L’Ambush Marketing è una strategia comunicativa che consente ai brand di ottenere visibilità sfruttando grandi eventi, senza acquistare diritti di sponsorizzazione ufficiali. Questa tattica permette alle aziende di posizionarsi mentalmente accanto a manifestazioni sportive, culturali o di intrattenimento di richiamo, attirando l’attenzione del pubblico e dei media senza sostenere i costi elevati di uno sponsorship tradizionale.
- Come funziona l’Ambush Marketing
- Perché le aziende scelgono Ambush Marketing
- I rischi dell’Ambush Marketing
- Ambush Marketing nel contesto internazionale
- Caso di Ambush Marketing: Zalando
1. Come funziona l’Ambush Marketing
L’Ambush Marketing si basa sull’idea di associarsi all’evento senza apparire come sponsor ufficiale. Esistono due approcci principali.
Il primo è l’ambush diretto, dove il brand crea l’impressione di essere coinvolto ufficialmente, utilizzando simboli, colori o immagini simili a quelli dell’evento. Questo tipo di strategia può generare forte impatto mediatico, ma comporta rischi legali significativi.

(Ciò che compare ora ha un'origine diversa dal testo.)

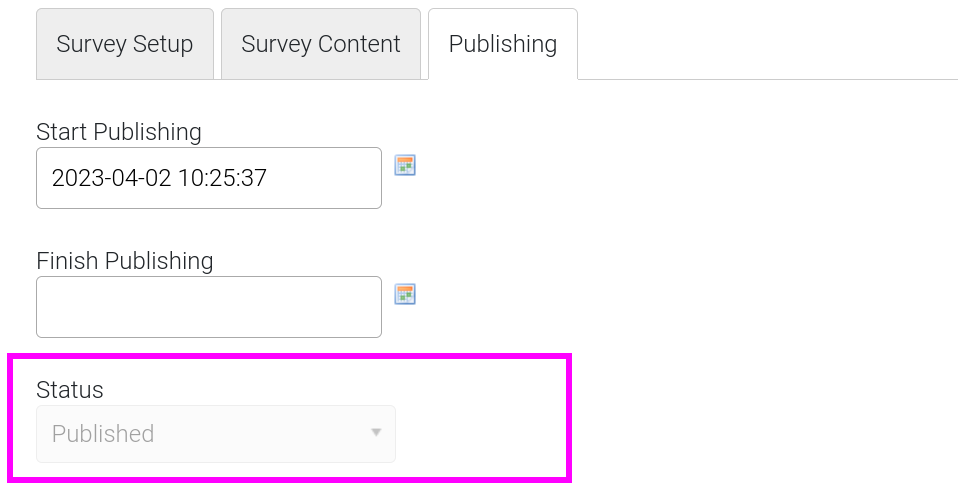
Task: Open the Start Publishing calendar picker
Action: coord(405,165)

Il secondo è l’ambush indiretto, più sottile e sicuro, che sfrutta il contesto, i tempi e le associazioni evocative per creare un collegamento mentale tra il brand e l’evento senza dichiarazioni esplicite. In entrambi i casi, l’obiettivo è catturare l’attenzione del pubblico e associare il brand all’evento in maniera creativa.
2. Perché le aziende scelgono Ambush Marketing
I motivi principali sono due: il primo è la visibilità a costi ridotti, perché i brand possono partecipare all’eco di eventi globali senza pagare sponsorizzazioni ufficiali. Il secondo è la possibilità di essere percepiti come audaci e creativi, qualità molto apprezzate in mercati saturi di pubblicità. Questa strategia può quindi aumentare il riconoscimento del marchio e rafforzare l’immagine aziendale, soprattutto se progettata con attenzione e in modo originale.
3. I rischi dell’Ambush Marketing
Nonostante i vantaggi, l’Ambush Marketing comporta rischi concreti. Se un brand utilizza marchi registrati o simboli protetti, può incorrere in contenziosi legali con gli organizzatori o con gli sponsor ufficiali. Inoltre, l’operazione può essere percepita come sleale o poco etica, con conseguenze negative sulla reputazione. La chiave per un’azione di successo è quindi trovare il giusto equilibrio tra impatto creativo e rispetto delle regole, evitando azioni che possano compromettere la credibilità del brand.
4. Ambush Marketing nel contesto internazionale
Per le aziende italiane e europee che guardano ai mercati globali, l’Ambush Marketing rappresenta una leva interessante per ottenere visibilità internazionale senza grandi investimenti. Tuttavia, è consigliabile integrarlo con strategie di content marketing, influencer marketing e comunicazione organica. Questo approccio permette di sfruttare l’eco dell’evento in modo sicuro e misurabile, costruendo relazioni solide con il pubblico e aumentando la reputazione del brand.
5. Caso di Ambush Marketing: Zalando
Nel 2025 il Consiglio di Stato ha confermato la decisione dell’Autorità Garante della Concorrenza e del Mercato (AGCM) che aveva sanzionato Zalando con 100.000 euro per una campagna pubblicitaria lanciata nei pressi del “Football Village” durante un grande evento sportivo per il quale Zalando non risultava sponsor ufficiale.
La pubblicità in questione mostrava una maglietta bianca con il logo del marchio, circondata dalle bandiere delle 24 nazioni partecipanti al torneo, accompagnata dallo slogan “Chi sarà il vincitore?”. Per l’AGCM e il sistema giudiziario, questi elementi combinati creavano nell’immaginario del pubblico un’associazione fuorviante tra Zalando e l’evento, come se fosse uno sponsor ufficiale.
Questo caso evidenzia come l’uso dell’ambush marketing non sia privo di conseguenze.